Hotel RFP template — the 14-section universal version

📄 Free template · 14-section Free

The hotel RFP template Easy RFP uses internally. 14 sections, scoring matrix, attrition + force-majeure language, BAFO process. Plain Markdown (.md) — paste into Word, Google Docs, or any RFP doc, replace placeholders with your event details, send.

By Easy RFP Team · Last reviewed: 2026-05-08

Why this template

A great hotel RFP does three jobs simultaneously: (1) gives the hotel everything they need to quote accurately the first time, (2) includes the risk-allocation clauses that protect you when something goes wrong, (3) is structured so quotes are comparable apples-to-apples. Most free templates fail at #2 and #3 — they're briefing docs, not contracts in waiting. This template is the one we use internally on Easy RFP, refined through hands-on RFP work with planners across European MICE.

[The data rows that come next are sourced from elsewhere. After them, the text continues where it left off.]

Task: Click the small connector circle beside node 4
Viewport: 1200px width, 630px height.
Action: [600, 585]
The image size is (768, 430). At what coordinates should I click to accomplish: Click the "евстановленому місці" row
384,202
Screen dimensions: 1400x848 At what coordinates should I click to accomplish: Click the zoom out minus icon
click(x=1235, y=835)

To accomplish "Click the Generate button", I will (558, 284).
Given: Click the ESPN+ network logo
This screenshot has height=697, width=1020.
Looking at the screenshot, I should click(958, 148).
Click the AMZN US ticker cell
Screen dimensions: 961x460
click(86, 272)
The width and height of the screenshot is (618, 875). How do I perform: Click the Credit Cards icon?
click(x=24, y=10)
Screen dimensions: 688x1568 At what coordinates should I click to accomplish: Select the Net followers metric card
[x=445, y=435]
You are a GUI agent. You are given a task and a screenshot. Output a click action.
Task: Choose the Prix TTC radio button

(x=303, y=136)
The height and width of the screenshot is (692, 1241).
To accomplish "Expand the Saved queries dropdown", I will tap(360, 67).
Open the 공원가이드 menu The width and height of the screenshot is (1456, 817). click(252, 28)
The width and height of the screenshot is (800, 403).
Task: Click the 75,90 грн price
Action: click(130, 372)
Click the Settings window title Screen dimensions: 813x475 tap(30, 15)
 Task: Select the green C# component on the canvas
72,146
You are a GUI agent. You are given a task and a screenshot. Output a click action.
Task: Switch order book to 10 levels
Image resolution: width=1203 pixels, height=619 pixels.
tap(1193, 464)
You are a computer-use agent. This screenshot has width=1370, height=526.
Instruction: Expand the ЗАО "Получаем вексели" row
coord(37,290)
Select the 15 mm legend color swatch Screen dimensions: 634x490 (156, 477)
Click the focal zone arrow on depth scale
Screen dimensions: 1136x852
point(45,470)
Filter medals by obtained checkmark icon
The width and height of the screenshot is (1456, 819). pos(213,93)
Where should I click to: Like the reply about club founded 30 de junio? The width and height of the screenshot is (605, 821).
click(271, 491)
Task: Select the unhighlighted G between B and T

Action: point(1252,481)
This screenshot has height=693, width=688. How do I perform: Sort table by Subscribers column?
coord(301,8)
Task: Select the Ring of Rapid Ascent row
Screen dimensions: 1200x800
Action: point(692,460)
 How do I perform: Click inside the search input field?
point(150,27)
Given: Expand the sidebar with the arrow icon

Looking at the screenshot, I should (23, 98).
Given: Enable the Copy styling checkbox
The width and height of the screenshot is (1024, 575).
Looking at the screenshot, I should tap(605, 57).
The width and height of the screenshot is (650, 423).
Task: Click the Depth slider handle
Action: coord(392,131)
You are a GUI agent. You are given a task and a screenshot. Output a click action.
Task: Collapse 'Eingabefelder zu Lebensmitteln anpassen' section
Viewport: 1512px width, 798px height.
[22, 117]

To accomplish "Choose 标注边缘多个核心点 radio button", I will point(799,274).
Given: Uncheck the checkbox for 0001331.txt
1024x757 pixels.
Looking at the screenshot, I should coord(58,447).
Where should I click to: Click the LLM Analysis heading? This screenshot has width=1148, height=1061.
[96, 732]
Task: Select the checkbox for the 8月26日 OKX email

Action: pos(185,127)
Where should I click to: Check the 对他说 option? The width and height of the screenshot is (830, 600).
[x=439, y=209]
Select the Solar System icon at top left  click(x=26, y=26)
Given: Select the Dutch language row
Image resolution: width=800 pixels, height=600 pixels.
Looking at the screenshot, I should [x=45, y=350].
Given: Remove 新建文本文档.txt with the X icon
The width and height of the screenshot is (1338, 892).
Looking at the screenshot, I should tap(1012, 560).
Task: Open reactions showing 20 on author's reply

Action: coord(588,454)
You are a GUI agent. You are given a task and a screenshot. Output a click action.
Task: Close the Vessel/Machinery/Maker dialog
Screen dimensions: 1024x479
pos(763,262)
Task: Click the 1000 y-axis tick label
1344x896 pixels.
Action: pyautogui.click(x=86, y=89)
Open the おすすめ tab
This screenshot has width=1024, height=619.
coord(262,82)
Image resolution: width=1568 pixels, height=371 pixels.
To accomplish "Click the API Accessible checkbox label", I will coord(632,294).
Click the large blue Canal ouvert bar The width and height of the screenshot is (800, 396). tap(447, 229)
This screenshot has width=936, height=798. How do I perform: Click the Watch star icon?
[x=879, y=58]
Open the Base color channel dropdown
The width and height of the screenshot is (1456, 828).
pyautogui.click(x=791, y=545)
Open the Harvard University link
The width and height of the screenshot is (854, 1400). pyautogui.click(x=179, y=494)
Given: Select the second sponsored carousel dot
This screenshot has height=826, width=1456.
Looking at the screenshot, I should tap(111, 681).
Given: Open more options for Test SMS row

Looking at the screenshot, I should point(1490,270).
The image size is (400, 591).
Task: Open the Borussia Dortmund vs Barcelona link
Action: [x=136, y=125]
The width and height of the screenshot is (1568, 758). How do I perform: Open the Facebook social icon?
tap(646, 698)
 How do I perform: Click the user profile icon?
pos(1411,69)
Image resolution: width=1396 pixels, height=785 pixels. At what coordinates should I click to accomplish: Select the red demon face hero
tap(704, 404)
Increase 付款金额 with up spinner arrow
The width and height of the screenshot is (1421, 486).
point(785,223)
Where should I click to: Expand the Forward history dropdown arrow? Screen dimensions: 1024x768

The 14 sections of the template

1. Briefing — event basics

Event name, date range, number of attendees, room nights, location preference (specific city or open). State whether dates are firm or flexible (±1 week, ±1 month). Hotels can quote 10-22% lower for off-peak alternatives if they know flexibility exists. For the city-specific playbook, see the contract penalty-stack visualizer. For the city-specific playbook, see the AI RFP-from-prompt generator. For the city-specific playbook, see the corporate retreat RFP template. For the city-specific playbook, see the half-day workshop RFP template. For the city-specific playbook, see the product-launch RFP template. For the city-specific playbook, see the QBR RFP template. For the city-specific playbook, see the 100-point proposal scorecard. For the city-specific playbook, see the MUST/NICE/SKIP vendor framework. For the city-specific playbook, see the single-day workshop RFP template. For the city-specific playbook, see the 50–100 room block automation breakdown.

2. Decision timeline

When you'll select shortlist (typically 5-7 days after RFP send). When you'll declare winner (typically 14 days). Final date by which you need a signed contract. Setting these dates upfront keeps hotels from sitting on quotes for weeks.

3. Decision criteria

List the 6-9 criteria you'll score on, weighted (must total 100%). Example: total cost 30%, location 20%, MICE fit 20%, attrition policy 10%, response speed 10%, sustainability 10%. Hotels submit smarter quotes when they know what you're optimizing for.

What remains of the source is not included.